Die Ausführungen beginnen mit der Herleitung einer Abgrenzung des Seelenbegriffs. Knapp formuliert: Geistes-, Sozialwissenschaften gegen Neurobiologie/physiologie. Die Autoren betonen immer wieder, vor allem in der Einleitung und in der Zusammenfassung am Schluss, dass sie a) den Seelenbegriff aus neurobiologischer Sicht definieren und b) keine Reduktionisten seien in dem Sinn, dass sie Le Doux` Fazit teilten: Eine Mensch ist seine Synapsen.
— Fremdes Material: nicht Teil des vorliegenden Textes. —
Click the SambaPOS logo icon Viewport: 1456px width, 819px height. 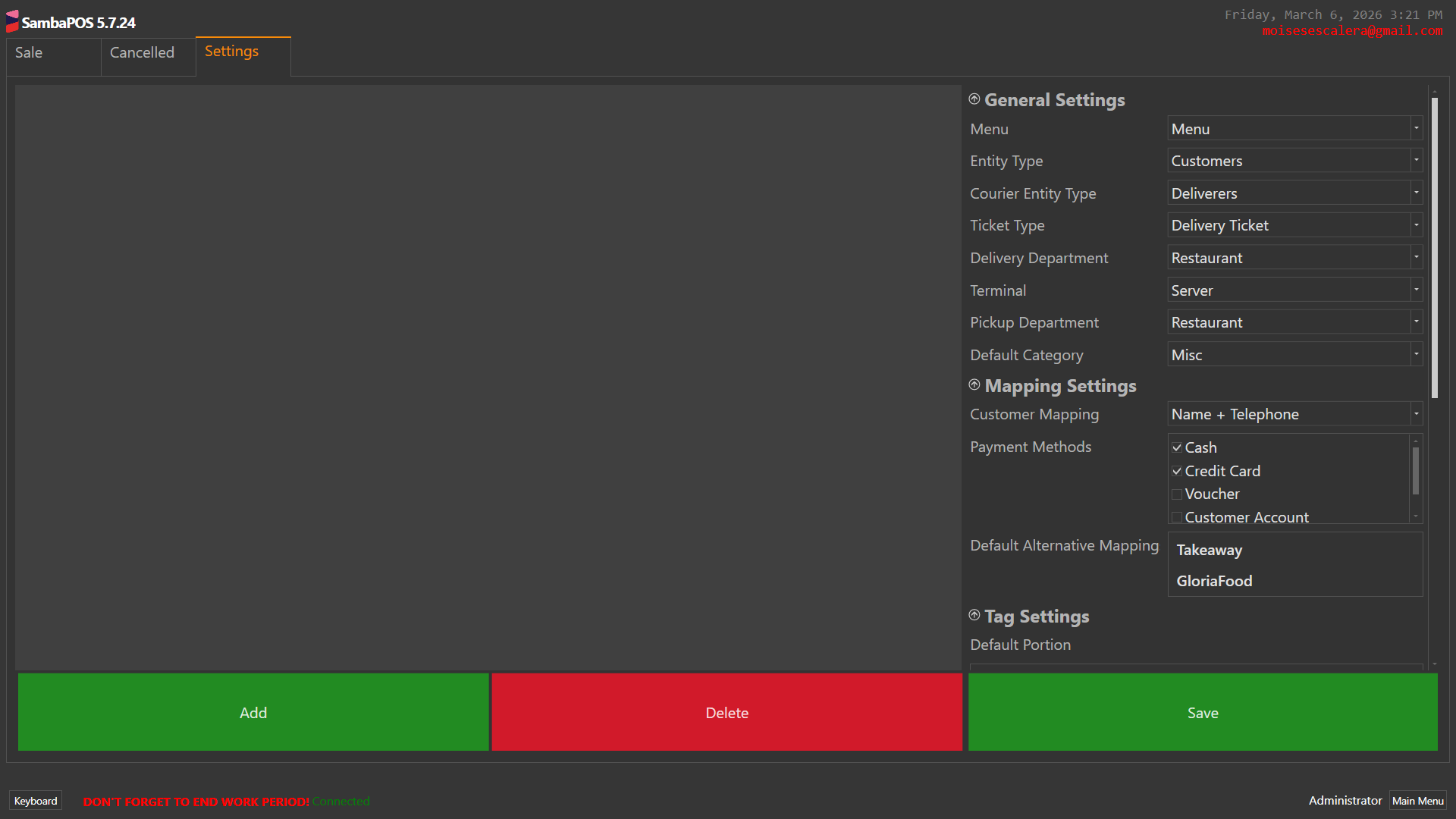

Gerhard Roth und Nicole Strüber befriedigen jene Leser, die präzise Auskünfte verlangen, nicht ganz, und philosophisch kompetente Unterstützung für ihre Sowohl Biologie als auch Nicht-Biologie (durch den Zaubertrick der „Emergenz“)-Position hätten sie bei Wolfgang Welsch gefunden (Mensch und Welt; Homo Mundanus). Am wenigsten missverständlich scheinen die Ausführungen in der Zusammenfassung am Schluss: „Das synaptische Geschehen bildet …. eine notwendige Voraussetzung für das Seelische; denn hierüber kommunizieren die limbischen Zentren und Ebenen mit einander und mit den vegetativen, sensorischen, kognitiven und exekutiven Zentren des Gehirns. Dieses Geschehen ist aber nicht hinreichend. …Viel eher könnte man sagen: Wir, also unsere Psyche und Persönlichkeit, sind das Ergebnis der Interaktion von Genen und Umwelt“, einschließlich epigenetischer Veränderungen, die teilweise transgenerationell weitergegeben werden. (S. 382)

 

Seelenbegriff und hirnphysiologische und –psychologische Verständnisweisen von Un-, Vor- und Bewusstsein werden auf sechs psychische Störungen bezogen. Die leitendende Frage lautet zunächst: Wie können sie neurobiologisch gefasst werden? Sodann werden Hauptaspekte einschlägiger Psychotherapien skizziert; nach einem Überblick über die Wirkungsforschung fragen die Autoren differenziert nach deren Wirkungsweise aus neurowissenschaftlicher Sicht, geben einige Empfehlungen für Psychotherapeuten und schließen mit dem Ausblick auf eine „Neuropsychotherapie“.

 

Das Buch sei nicht nur Psychotherapeuten und Psychologen empfohlen, sondern auch Personen, die in Aus- und Weiterbildung, Beratung und Coaching tätig sind. Denn hier halten sich noch offenkundig wenig haltbare Simplifizierungen, gerade wenn es um die Bedingungen der Möglichkeit des (Um) Lernens geht.